My current machine is no slouch. It a dual quad core system and even by modern standards still well up there in power (it starts Photoshop CS6 in 3 seconds and scores over 10,000 on the Passmark CPU benchmark). It's a perfectly functional, reliable system; I just need even more power for some of my development activities.
I'm toying with the possibility of making it more attractive to potential buyers by putting a bit more money into a couple of SSDs for it.
If you were looking to buy a reasonably powerful Photoshop machine on a budget, which of these would seem more attractive to you? I've highlighted the differences in bold.
$1200 for:
Professional quality Dell Precision T5400 workstation, Dell keyboard, optical mouse
Dual quad core Xeon x5460 3.16 GHz processors (8 cores total)
16 GB 1333 MHz ECC RAM (4 x 2 GB FBDIMMs)
Drive C: 2 TB total (2 x 1 TB 7200 RPM hard drives in RAID 0)
VisionTek ATI Radeon HD 5670 1 GB DDR5
Windows 8 Pro, along with a copy of my Configure the Windows 8 "To Work" Options book.
-or-
$1400 for:
Professional quality Dell Precision T5400 workstation, Dell keyboard, optical mouse
Dual quad core Xeon x5460 3.16 GHz processors (8 cores total)
16 GB 1333 MHz ECC RAM (4 x 2 GB FBDIMMs)
Drive C: 256 GB (2 x 128 GB new OCZ Vertex 4 fast SSDs in RAID 0, boots up Windows 8 in under 15 seconds).
Drive D: 2 TB total (2 x 1 TB hard drives in RAID 0)
VisionTek ATI Radeon HD 5670 1 GB DDR5
Windows 8 Pro, along with a copy of my Configure the Windows 8 "To Work" Options book.
If you have another suggestion as to what I might add or change that would make it seem more attractive, I'm interested as well.
Would it seem attractive to say it will have Windows 8 already set up and ready to go?
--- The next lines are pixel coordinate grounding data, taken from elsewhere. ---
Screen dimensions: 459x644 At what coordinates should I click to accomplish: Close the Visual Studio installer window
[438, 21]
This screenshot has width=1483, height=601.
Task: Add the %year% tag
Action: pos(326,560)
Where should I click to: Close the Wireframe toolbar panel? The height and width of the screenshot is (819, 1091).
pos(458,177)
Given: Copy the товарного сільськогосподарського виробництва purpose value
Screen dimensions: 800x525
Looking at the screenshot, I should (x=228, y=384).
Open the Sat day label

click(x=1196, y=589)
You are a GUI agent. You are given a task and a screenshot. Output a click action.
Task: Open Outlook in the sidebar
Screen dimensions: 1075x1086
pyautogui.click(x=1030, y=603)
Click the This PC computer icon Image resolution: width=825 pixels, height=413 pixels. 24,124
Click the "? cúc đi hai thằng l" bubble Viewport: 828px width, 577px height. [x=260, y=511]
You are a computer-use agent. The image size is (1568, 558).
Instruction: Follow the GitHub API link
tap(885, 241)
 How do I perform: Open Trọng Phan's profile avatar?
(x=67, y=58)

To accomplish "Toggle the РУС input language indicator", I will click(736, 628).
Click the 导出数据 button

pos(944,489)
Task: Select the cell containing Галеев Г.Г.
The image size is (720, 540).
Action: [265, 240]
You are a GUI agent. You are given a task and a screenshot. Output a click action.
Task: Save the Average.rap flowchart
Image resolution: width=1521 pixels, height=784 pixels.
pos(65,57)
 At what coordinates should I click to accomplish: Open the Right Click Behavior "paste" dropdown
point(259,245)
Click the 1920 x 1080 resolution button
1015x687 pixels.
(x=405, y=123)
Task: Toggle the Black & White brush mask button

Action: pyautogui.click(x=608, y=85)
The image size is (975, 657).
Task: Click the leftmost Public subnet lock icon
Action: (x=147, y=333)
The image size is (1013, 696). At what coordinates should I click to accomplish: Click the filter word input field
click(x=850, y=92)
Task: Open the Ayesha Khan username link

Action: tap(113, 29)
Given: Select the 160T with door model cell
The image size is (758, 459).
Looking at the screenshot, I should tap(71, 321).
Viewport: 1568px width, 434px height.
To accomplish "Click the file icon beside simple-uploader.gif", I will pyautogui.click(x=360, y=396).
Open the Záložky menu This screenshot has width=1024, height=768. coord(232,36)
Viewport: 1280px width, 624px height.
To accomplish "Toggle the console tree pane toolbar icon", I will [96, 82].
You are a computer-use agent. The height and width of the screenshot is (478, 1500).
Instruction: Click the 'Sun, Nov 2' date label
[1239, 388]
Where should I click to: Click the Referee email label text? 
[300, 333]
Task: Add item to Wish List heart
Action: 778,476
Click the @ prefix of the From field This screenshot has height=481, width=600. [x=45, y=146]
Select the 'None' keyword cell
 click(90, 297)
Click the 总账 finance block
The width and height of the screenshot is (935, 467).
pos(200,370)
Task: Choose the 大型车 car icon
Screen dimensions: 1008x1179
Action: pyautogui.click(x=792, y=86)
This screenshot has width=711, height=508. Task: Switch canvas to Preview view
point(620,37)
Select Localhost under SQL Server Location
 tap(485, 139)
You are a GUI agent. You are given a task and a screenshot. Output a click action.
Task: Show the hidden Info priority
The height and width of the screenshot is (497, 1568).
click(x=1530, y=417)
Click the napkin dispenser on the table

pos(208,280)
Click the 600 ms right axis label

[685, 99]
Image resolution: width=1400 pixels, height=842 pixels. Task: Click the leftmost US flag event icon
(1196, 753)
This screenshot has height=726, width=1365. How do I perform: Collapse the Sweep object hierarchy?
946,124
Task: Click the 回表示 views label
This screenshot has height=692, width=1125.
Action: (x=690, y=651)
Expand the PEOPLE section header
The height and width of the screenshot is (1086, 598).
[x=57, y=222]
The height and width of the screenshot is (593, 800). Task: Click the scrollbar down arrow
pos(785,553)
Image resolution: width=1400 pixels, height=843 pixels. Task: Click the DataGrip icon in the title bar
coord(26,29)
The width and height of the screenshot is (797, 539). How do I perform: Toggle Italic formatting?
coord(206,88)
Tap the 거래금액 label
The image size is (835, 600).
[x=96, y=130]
Or do you think people would prefer to install the OS themselves afresh? Also, I could sell it with Windows 7 instead of 8, as I do have a license for it; I just thought that having it be set up with a modern OS would seem more attractive.
Thanks in advance for your opinions.
-Noel
Yes, if one follows the steps in my book it can be a powerful system. The desktop looks a bit austere without the Aero Glass feature, but Windows 8 actually is a fair bit more efficient than Windows 7, both booting up faster and running less stuff that uses resources all the time. My minimum yet fully configured installation has only 37 processes running.